With no time limits, freestylers are free to get the crowd more involved, as well as adding an elaborate entrance and exit to their rounds.
“For me this is one of the reasons freestyle does not have as many fans as it could have,” Kala said. “No time limit pushes people to put their head up, to interact with other guys or the crowd. You need some kind of self-entrance and ending to your round. When you don’t do it you just look whack.”
Another feature that Kala is adamant about with the no time limit system is that it gives you a chance to connect to the music that is playing in the background.
“Listening to the music is another important point,” Kala said. “You can’t really listen when somebody interrupts you with, ‘Three, two, one, switch!’ People should enjoy the stage and connect with others around. With 30-second rounds it’s more like a sprint with your head down. That’s not attractive at all. I would also like to see more 2v2, 3v3, and even 6v6 between nationalities because I really feel this has potential.”
As Kala indirectly suggests, whether it’s the format or the judging system, the current setup for freestyle competitions understandably struggles to satisfy everyone. They do seem to generate a lot of discussion these days, especially when you factor in the spectators (of whom may have never seen freestyle football before) as well.
Looking at the current WFFA judging system that was recently introduced, there are five categories each judge is looking for, one of which is originality. The term “originality” though can still very much be open to interpretation as Kala, one of the best regarded examples of it in the sport, explains.
“To me originality is something most important in an art like freestyle,” he said. “Going into the different, unknown way of doing which you don’t know is possible is something else — that’s the originality. It’s easier to create when you know your vision, when you know how and what you want to do with the ball, not just how you’re going to win another competition.”
How Breakdance Changed His Game
One of the things that sets Kala aside from the other rising number of freestylers is the way he moves. That might sound a bit simplistic and reductionist, but the tricks he does are genuinely far from the orthodox stuff we have come to see.
A wide range of twists, blocks, clutches and freezes, all that no doubt have that breakdance underpinning, have helped shaped a lot of Kala’s freestyle identity.
“For me the connection really started in 2016 when I lived in same apartment with one of the top Polish breakers, Bboy Minigun,” Kala said. “He introduced me to every aspect of it. I was influenced to the point where I wanted to quit freestyle — sometimes I still want this actually — and start to dance. I always tried to look at originality and style but watching dancers was another step. They showed me patterns and possibilities to move the body. This sentence is important, not to move only your leg around the ball but move your whole body to the point where it looks dope.”
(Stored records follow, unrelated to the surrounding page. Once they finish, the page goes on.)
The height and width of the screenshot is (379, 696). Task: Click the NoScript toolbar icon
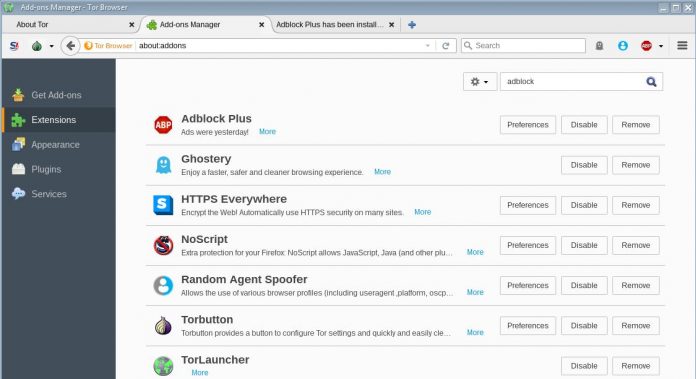[x=14, y=46]
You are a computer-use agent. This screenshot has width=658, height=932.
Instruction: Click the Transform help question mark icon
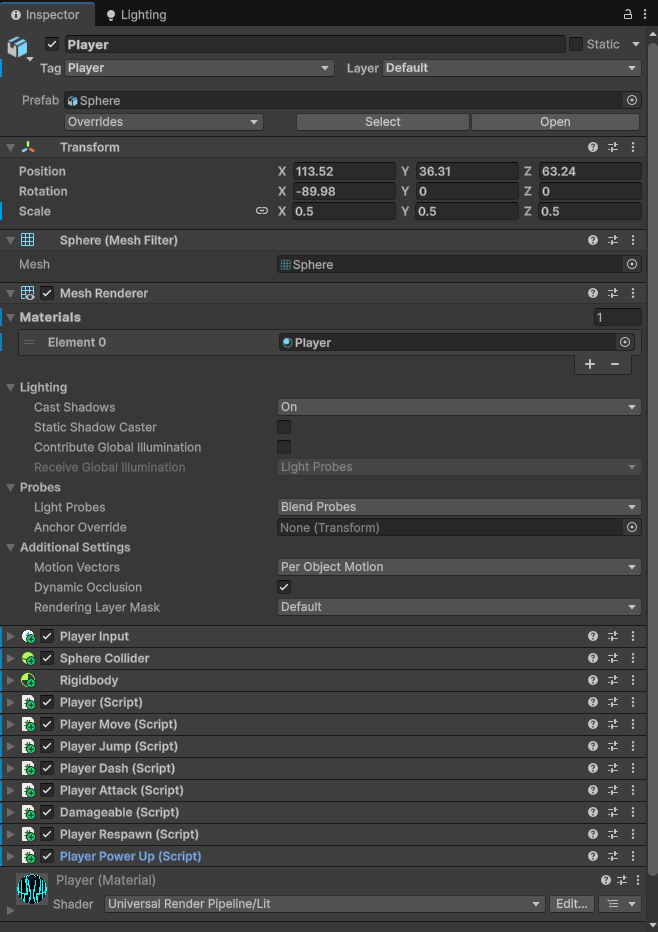pos(593,147)
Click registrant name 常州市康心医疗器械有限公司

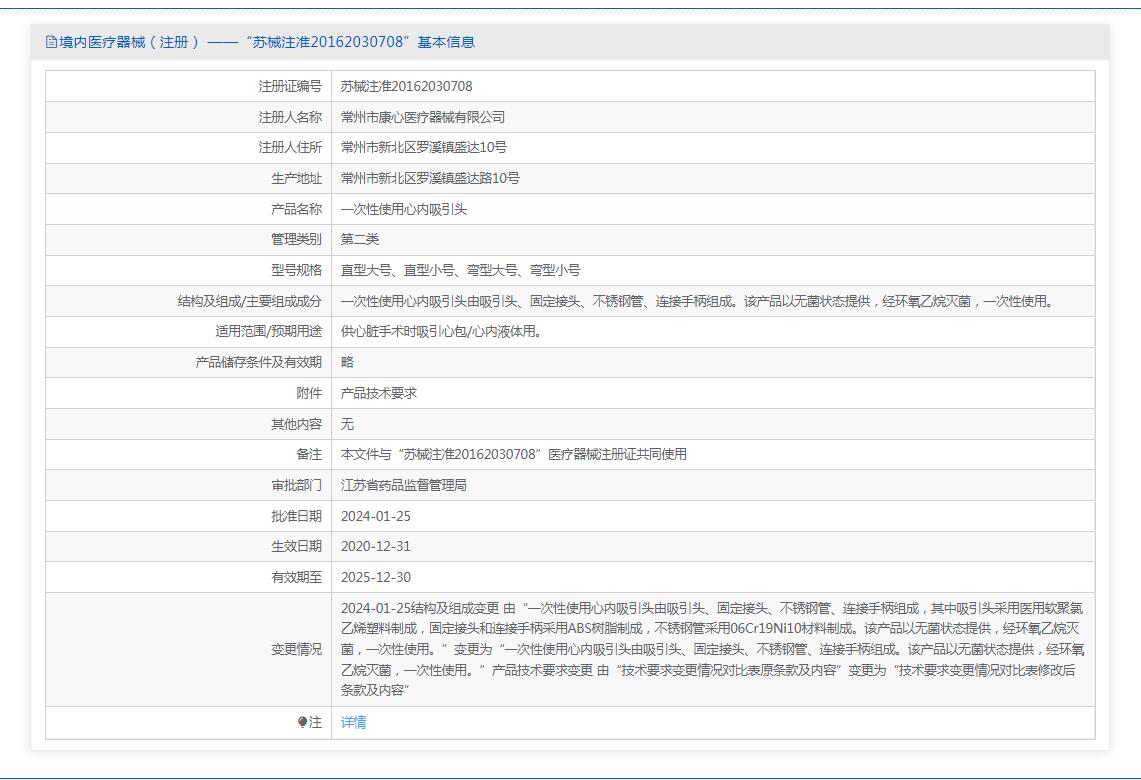coord(423,117)
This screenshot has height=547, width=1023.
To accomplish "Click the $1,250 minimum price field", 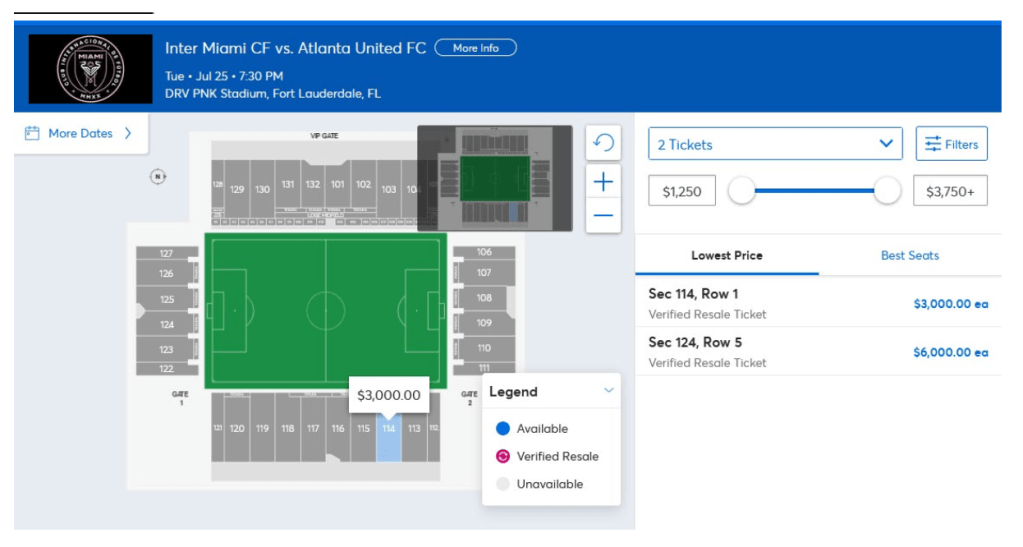I will pyautogui.click(x=682, y=191).
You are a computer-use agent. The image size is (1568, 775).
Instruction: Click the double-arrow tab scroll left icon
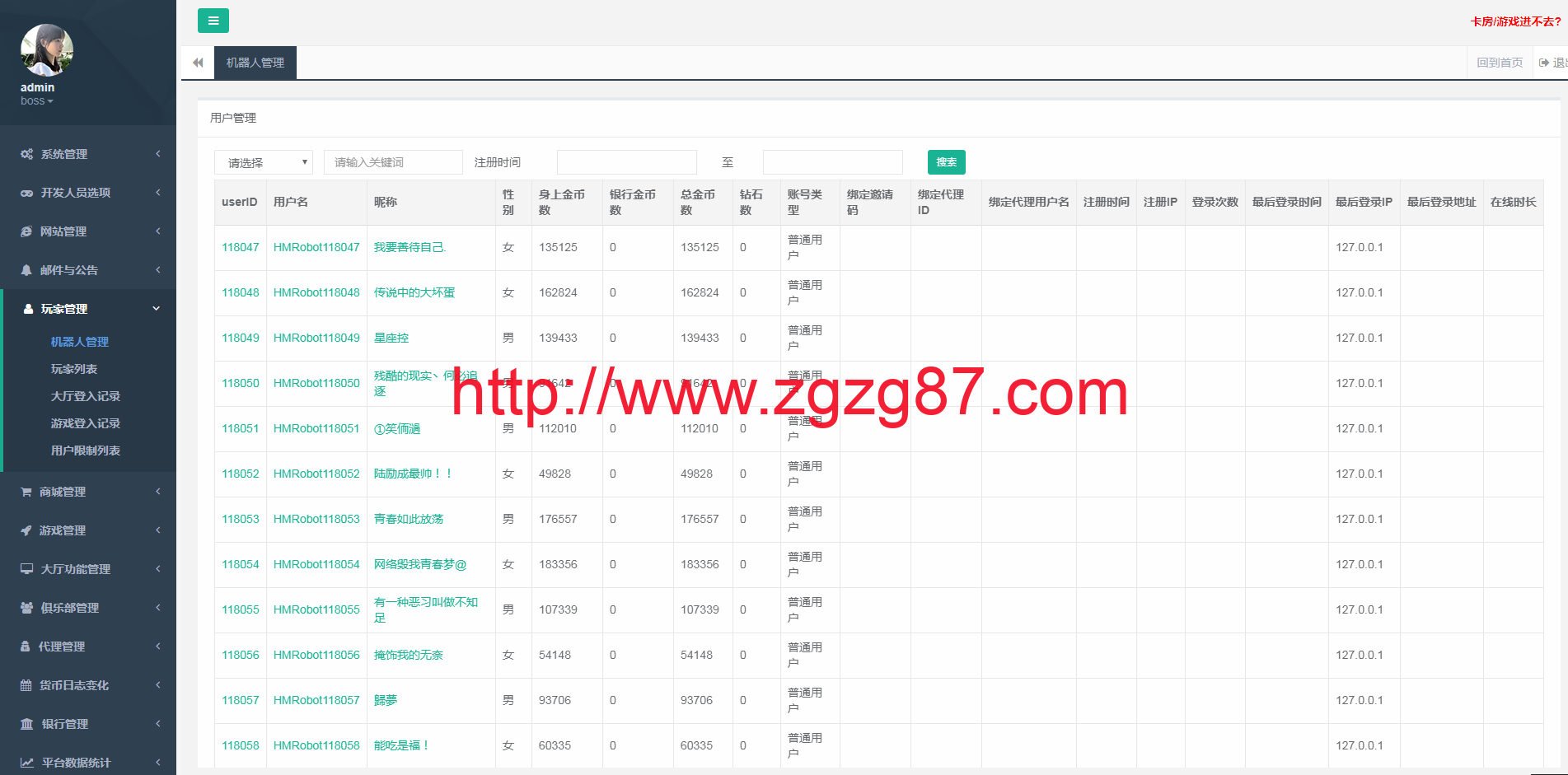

While comparing freestyle to breakdance may be a bit apples-to-oranges, the similarities of urban backgrounds and soaring popularity suggest that freestyle could learn a thing or two from breaking — a sport (and art) that is now on the verge of being considered for the Olympics.
“I would like to see more diversity,” Kala said. “I would like to see it more urban than it is now. I would like to see more character in people. And the most important thing I would like to see is more people creating their own world with the ball and not only creating the way to win.”
As for Kala’s own future plans, he said with a laugh that it won’t be crossbar shooting. Instead, he insisted he’ll be focused on more R-Style projects while continuing to develop his own freestyle, hopefully inspiring more people to push their own style and really kill it on stage. As for his routines, we can only expect one thing — originality.